PR CI should test the exact commit that was pushed to the PR branch. By
default, GitHub's `pull_request` event checks out a synthetic merge
commit from `refs/pull/<number>/merge`, so the tested tree can include
an implicit merge with the current base branch instead of matching the
pushed head SHA.

Using the PR head SHA makes each check result correspond to a concrete
commit the author submitted.
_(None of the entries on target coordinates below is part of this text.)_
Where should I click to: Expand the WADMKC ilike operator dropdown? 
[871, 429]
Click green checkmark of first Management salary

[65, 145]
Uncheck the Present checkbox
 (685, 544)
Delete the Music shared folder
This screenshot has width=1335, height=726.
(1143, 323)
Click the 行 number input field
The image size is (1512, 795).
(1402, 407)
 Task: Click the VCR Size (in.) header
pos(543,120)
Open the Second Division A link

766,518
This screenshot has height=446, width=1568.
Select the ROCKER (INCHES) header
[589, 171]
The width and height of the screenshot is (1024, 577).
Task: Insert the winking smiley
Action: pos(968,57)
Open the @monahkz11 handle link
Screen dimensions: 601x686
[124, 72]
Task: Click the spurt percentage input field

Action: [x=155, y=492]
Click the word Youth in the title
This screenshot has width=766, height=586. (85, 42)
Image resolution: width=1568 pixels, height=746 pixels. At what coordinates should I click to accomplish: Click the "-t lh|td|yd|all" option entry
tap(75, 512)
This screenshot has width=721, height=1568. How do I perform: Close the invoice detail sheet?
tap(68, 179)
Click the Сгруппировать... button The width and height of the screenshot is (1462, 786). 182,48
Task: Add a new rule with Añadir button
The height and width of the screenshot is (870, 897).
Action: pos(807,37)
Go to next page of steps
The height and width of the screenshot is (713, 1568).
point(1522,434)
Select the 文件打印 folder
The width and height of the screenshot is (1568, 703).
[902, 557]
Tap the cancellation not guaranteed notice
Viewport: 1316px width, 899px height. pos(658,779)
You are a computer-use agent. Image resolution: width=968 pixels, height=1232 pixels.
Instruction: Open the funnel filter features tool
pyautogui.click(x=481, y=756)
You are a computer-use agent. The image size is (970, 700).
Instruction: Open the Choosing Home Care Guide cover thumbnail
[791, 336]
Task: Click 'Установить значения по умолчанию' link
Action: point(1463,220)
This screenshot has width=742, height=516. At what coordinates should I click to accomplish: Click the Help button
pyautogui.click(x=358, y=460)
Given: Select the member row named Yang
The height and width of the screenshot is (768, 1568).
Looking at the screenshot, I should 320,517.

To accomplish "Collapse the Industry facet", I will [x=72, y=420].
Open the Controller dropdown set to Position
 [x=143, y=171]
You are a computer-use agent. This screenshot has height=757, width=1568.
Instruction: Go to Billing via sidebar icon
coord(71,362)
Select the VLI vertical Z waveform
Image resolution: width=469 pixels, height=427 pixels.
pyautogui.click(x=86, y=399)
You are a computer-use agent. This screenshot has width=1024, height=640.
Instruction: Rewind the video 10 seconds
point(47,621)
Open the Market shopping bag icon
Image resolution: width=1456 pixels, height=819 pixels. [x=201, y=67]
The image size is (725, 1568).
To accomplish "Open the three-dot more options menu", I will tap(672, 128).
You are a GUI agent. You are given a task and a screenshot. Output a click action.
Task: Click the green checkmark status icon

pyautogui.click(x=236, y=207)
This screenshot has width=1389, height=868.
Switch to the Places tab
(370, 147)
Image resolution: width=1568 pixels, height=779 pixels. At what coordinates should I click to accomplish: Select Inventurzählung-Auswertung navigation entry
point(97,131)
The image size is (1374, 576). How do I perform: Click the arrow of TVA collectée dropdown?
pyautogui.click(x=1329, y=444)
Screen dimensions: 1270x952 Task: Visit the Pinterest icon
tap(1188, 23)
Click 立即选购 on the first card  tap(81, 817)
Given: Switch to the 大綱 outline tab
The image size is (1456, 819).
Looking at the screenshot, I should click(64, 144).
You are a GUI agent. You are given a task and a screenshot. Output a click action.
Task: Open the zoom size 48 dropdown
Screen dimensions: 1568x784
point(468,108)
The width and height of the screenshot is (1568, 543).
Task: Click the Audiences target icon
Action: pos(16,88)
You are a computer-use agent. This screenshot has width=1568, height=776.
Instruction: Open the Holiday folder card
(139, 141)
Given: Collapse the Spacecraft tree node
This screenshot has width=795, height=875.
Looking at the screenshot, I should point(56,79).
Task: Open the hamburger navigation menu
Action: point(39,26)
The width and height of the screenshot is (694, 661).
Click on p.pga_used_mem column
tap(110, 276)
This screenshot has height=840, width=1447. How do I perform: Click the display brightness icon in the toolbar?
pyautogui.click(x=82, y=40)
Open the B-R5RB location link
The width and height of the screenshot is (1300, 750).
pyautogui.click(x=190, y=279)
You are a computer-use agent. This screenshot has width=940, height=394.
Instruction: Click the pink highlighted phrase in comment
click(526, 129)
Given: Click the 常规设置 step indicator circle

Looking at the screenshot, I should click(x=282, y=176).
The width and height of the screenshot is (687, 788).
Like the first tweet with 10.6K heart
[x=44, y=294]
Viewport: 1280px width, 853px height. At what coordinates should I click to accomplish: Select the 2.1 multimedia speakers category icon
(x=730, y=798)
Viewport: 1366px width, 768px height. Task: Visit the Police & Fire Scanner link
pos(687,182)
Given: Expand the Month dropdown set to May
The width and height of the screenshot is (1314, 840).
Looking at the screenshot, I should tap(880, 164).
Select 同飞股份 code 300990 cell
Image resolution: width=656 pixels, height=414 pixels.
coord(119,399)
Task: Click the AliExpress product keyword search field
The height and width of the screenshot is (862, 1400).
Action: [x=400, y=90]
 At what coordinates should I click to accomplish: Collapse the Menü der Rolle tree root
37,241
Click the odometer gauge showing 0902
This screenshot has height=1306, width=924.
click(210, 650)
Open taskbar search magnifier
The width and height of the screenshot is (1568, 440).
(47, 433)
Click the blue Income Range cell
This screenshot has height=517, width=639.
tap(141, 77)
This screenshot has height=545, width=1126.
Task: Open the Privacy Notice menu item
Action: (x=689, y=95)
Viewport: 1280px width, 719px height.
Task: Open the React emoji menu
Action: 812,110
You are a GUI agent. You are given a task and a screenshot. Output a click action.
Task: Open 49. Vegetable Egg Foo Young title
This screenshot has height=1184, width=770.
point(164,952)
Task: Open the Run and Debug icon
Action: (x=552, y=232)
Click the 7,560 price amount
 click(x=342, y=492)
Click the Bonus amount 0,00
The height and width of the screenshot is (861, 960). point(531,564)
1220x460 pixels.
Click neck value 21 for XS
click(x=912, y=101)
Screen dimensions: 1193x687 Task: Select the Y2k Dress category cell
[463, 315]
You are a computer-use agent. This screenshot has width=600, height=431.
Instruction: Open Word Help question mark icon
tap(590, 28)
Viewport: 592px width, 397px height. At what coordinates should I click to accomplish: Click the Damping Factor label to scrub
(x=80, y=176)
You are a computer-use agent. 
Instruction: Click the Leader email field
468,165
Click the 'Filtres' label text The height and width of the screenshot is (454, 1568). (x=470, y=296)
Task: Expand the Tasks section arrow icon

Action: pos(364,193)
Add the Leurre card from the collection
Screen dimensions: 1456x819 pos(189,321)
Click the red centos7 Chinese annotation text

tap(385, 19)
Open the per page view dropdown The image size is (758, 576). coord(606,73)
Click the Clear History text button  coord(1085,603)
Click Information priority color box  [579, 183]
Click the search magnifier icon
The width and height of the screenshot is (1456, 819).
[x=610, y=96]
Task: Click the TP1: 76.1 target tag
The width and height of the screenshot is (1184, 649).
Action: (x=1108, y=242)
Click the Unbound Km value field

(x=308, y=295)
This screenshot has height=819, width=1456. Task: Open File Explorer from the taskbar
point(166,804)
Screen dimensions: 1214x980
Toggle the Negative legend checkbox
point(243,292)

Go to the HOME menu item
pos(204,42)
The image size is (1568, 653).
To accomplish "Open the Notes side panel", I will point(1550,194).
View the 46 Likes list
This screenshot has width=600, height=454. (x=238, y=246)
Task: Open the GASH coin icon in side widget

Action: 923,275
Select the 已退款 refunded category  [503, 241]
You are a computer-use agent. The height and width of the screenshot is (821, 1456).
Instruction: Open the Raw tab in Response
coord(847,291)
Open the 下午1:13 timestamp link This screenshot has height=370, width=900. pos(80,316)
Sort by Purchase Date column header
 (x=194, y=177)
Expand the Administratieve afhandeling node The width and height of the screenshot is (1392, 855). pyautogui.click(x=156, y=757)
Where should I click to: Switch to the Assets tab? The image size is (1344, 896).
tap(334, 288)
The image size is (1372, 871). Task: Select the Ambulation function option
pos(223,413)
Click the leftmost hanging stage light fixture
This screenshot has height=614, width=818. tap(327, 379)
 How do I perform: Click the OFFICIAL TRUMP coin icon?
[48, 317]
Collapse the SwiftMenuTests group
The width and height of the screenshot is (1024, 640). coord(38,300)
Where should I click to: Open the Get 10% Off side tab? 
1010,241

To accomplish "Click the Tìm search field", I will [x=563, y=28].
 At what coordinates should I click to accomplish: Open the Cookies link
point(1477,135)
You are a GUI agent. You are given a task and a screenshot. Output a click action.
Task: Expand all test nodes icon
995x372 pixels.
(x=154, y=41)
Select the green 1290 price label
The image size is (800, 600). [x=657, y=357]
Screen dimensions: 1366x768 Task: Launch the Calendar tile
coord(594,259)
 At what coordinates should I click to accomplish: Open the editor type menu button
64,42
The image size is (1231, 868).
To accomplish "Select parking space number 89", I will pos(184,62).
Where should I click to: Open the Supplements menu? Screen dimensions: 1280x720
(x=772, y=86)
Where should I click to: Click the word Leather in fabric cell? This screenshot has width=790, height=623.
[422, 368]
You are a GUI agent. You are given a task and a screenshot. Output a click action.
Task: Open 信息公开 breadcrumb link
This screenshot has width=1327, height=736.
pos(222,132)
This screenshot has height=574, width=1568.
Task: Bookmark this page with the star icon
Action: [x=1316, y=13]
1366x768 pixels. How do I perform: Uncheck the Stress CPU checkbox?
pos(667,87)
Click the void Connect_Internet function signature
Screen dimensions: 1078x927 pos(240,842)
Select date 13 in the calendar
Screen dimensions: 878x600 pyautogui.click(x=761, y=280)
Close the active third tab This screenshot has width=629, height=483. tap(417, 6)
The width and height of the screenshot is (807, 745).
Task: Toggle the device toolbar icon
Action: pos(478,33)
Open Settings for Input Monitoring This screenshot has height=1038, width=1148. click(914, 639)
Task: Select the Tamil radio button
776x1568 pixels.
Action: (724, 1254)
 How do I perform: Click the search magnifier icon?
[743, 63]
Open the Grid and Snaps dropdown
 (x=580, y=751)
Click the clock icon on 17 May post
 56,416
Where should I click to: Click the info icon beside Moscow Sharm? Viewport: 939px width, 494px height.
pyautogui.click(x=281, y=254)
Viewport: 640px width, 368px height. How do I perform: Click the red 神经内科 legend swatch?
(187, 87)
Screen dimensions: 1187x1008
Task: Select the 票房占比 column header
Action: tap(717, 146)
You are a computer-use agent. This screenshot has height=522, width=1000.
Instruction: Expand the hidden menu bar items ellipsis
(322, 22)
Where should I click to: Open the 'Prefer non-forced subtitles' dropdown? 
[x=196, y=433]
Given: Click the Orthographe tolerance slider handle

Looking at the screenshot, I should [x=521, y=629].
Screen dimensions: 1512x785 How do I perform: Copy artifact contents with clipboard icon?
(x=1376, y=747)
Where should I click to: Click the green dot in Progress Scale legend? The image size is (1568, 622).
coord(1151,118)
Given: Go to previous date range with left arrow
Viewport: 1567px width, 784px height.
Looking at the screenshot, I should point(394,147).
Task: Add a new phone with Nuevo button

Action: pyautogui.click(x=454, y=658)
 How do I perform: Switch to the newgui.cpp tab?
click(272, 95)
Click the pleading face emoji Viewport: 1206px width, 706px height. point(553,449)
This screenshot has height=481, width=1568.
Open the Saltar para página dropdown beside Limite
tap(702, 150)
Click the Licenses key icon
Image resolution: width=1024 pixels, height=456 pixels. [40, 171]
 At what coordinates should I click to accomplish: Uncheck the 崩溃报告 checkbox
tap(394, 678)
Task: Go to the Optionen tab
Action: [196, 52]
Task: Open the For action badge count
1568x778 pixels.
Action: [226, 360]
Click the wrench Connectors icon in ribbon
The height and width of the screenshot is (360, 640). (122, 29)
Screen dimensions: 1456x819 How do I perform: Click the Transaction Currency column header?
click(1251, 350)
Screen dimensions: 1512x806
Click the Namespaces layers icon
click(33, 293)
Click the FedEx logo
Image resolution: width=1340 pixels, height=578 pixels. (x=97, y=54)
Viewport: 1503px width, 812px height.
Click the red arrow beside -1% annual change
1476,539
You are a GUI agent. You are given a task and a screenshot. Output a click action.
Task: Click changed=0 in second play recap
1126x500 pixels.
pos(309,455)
This also behaves better for stacked PR
workflows, including Sapling stacks and other Git stack tooling: a
middle PR's head commit already contains the lower stack changes in its
tree, without pulling in commits above it or GitHub's temporary merge
ref.

## What Changed

- Set every `actions/checkout` in `pull_request` workflows under
`.github/workflows` to use `github.event.pull_request.head.sha` on PR
events and `github.sha` otherwise.
- Updated `blob-size-policy` to compare
`github.event.pull_request.base.sha` and
`github.event.pull_request.head.sha`, since it no longer checks out
GitHub's merge commit where `HEAD^1`/`HEAD^2` represented the PR range.

## Verification

- Parsed the edited workflow YAML files with Ruby.
- Checked that every checkout block in the `pull_request` workflows has
the PR-head `ref`.
---
 .github/workflows/bazel.yml            | 4 ++++
 .github/workflows/blob-size-policy.yml | 5 +++--
 .github/workflows/cargo-deny.yml       | 1 +
 .github/workflows/ci.yml               | 1 +
 .github/workflows/codespell.yml        | 1 +
 .github/workflows/rust-ci.yml          | 5 +++++
 .github/workflows/sdk.yml              | 1 +
 .github/workflows/v8-canary.yml        | 2 ++
 8 files changed, 18 insertions(+), 2 deletions(-)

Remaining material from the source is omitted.